= Beginning of Section =

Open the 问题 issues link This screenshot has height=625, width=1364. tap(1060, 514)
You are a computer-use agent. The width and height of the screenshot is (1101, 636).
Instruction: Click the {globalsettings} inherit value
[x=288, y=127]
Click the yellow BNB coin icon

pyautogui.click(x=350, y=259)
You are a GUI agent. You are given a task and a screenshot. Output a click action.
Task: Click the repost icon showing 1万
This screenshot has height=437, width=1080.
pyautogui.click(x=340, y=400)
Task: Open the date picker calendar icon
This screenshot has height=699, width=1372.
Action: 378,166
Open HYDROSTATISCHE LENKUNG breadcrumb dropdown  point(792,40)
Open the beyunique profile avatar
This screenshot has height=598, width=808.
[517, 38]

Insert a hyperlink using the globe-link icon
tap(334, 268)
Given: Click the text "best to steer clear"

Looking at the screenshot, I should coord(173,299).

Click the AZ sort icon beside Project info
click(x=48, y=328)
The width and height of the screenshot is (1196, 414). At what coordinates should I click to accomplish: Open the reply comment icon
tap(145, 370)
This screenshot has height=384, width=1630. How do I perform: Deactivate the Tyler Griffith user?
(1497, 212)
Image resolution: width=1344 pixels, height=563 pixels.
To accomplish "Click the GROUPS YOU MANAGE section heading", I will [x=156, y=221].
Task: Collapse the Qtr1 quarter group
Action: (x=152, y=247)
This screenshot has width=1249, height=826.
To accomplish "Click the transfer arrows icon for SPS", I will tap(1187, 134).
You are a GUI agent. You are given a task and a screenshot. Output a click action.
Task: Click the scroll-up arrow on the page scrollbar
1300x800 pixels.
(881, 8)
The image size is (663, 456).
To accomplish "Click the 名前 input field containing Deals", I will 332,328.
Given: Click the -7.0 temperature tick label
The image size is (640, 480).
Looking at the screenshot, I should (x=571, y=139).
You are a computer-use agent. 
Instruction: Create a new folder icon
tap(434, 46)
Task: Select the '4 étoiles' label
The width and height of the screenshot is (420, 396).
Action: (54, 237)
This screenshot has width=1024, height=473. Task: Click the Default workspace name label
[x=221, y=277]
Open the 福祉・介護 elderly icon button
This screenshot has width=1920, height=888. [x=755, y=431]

= End of Section =

An exact copy of every entry is required.

Exercise response:
Open the 问题 issues link This screenshot has height=625, width=1364. tap(1060, 514)
You are a computer-use agent. The width and height of the screenshot is (1101, 636).
Instruction: Click the {globalsettings} inherit value
[x=288, y=127]
Click the yellow BNB coin icon

pyautogui.click(x=350, y=259)
You are a GUI agent. You are given a task and a screenshot. Output a click action.
Task: Click the repost icon showing 1万
This screenshot has height=437, width=1080.
pyautogui.click(x=340, y=400)
Task: Open the date picker calendar icon
This screenshot has height=699, width=1372.
Action: 378,166
Open HYDROSTATISCHE LENKUNG breadcrumb dropdown  point(792,40)
Open the beyunique profile avatar
This screenshot has height=598, width=808.
[517, 38]

Insert a hyperlink using the globe-link icon
tap(334, 268)
Given: Click the text "best to steer clear"

Looking at the screenshot, I should coord(173,299).

Click the AZ sort icon beside Project info
click(x=48, y=328)
The width and height of the screenshot is (1196, 414). At what coordinates should I click to accomplish: Open the reply comment icon
tap(145, 370)
This screenshot has height=384, width=1630. How do I perform: Deactivate the Tyler Griffith user?
(1497, 212)
Image resolution: width=1344 pixels, height=563 pixels.
To accomplish "Click the GROUPS YOU MANAGE section heading", I will [x=156, y=221].
Task: Collapse the Qtr1 quarter group
Action: (x=152, y=247)
This screenshot has width=1249, height=826.
To accomplish "Click the transfer arrows icon for SPS", I will tap(1187, 134).
You are a GUI agent. You are given a task and a screenshot. Output a click action.
Task: Click the scroll-up arrow on the page scrollbar
1300x800 pixels.
(881, 8)
The image size is (663, 456).
To accomplish "Click the 名前 input field containing Deals", I will 332,328.
Given: Click the -7.0 temperature tick label
The image size is (640, 480).
Looking at the screenshot, I should (x=571, y=139).
You are a computer-use agent. 
Instruction: Create a new folder icon
tap(434, 46)
Task: Select the '4 étoiles' label
The width and height of the screenshot is (420, 396).
Action: (54, 237)
This screenshot has width=1024, height=473. Task: Click the Default workspace name label
[x=221, y=277]
Open the 福祉・介護 elderly icon button
This screenshot has width=1920, height=888. [x=755, y=431]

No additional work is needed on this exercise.